Counting the line with "The image size is (499, 351)." as the last one, copy out the lines of the data exactly from the first onward.

(Records excerpted from a collection)
------------------------
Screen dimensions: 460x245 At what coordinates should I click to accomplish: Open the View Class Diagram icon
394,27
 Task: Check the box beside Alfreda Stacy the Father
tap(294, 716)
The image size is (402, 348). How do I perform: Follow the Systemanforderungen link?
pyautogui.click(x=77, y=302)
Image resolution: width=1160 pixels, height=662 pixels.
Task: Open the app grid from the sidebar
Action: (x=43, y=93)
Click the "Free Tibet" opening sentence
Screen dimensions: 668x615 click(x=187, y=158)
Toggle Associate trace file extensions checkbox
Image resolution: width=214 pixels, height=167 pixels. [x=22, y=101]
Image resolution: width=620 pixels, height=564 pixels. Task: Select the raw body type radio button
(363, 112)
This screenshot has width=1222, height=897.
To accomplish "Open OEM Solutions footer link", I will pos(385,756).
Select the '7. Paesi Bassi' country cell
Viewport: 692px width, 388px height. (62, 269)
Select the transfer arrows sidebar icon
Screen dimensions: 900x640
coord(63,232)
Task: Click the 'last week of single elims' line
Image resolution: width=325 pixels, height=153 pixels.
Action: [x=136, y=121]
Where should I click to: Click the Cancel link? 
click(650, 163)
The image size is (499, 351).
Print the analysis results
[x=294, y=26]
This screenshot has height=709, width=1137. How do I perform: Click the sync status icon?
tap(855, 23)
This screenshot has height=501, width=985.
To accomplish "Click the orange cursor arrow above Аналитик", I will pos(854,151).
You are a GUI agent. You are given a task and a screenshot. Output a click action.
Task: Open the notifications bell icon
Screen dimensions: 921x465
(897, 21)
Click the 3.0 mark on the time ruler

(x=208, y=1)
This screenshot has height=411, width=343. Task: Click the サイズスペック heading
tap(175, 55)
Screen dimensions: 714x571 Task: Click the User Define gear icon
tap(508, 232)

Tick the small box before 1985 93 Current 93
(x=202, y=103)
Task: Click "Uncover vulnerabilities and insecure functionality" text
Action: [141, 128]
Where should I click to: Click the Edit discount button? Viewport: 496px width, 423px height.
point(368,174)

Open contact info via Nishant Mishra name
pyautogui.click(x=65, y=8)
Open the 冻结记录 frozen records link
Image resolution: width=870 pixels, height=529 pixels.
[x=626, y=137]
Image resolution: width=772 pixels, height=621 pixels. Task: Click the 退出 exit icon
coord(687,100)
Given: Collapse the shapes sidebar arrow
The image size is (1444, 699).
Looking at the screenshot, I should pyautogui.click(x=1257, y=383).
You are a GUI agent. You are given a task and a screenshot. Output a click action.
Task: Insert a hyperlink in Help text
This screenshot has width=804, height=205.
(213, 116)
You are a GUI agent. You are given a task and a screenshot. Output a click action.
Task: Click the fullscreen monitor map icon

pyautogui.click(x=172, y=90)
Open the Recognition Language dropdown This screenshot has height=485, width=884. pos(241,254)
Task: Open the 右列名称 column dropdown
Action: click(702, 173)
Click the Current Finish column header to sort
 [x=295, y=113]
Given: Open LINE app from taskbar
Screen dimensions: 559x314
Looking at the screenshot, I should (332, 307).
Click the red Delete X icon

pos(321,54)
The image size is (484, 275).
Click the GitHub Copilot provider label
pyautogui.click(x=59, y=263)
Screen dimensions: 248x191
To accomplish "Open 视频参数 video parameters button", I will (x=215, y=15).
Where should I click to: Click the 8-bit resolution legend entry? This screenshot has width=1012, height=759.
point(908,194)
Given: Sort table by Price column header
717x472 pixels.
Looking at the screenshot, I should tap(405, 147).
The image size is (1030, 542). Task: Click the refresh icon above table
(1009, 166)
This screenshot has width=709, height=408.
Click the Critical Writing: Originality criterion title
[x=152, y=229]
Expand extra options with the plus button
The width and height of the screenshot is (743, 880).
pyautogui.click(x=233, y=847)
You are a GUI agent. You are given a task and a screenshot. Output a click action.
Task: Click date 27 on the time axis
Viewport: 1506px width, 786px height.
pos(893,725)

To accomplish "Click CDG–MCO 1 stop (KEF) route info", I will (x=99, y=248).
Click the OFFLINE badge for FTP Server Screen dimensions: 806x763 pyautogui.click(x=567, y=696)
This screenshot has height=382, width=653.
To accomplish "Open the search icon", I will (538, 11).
------------------------
### ANSWER TO THIS EXERCISE
Screen dimensions: 460x245 At what coordinates should I click to accomplish: Open the View Class Diagram icon
394,27
 Task: Check the box beside Alfreda Stacy the Father
tap(294, 716)
The image size is (402, 348). How do I perform: Follow the Systemanforderungen link?
pyautogui.click(x=77, y=302)
Image resolution: width=1160 pixels, height=662 pixels.
Task: Open the app grid from the sidebar
Action: (x=43, y=93)
Click the "Free Tibet" opening sentence
Screen dimensions: 668x615 click(x=187, y=158)
Toggle Associate trace file extensions checkbox
Image resolution: width=214 pixels, height=167 pixels. [x=22, y=101]
Image resolution: width=620 pixels, height=564 pixels. Task: Select the raw body type radio button
(363, 112)
This screenshot has width=1222, height=897.
To accomplish "Open OEM Solutions footer link", I will pos(385,756).
Select the '7. Paesi Bassi' country cell
Viewport: 692px width, 388px height. (62, 269)
Select the transfer arrows sidebar icon
Screen dimensions: 900x640
coord(63,232)
Task: Click the 'last week of single elims' line
Image resolution: width=325 pixels, height=153 pixels.
Action: [x=136, y=121]
Where should I click to: Click the Cancel link? 
click(650, 163)
The image size is (499, 351).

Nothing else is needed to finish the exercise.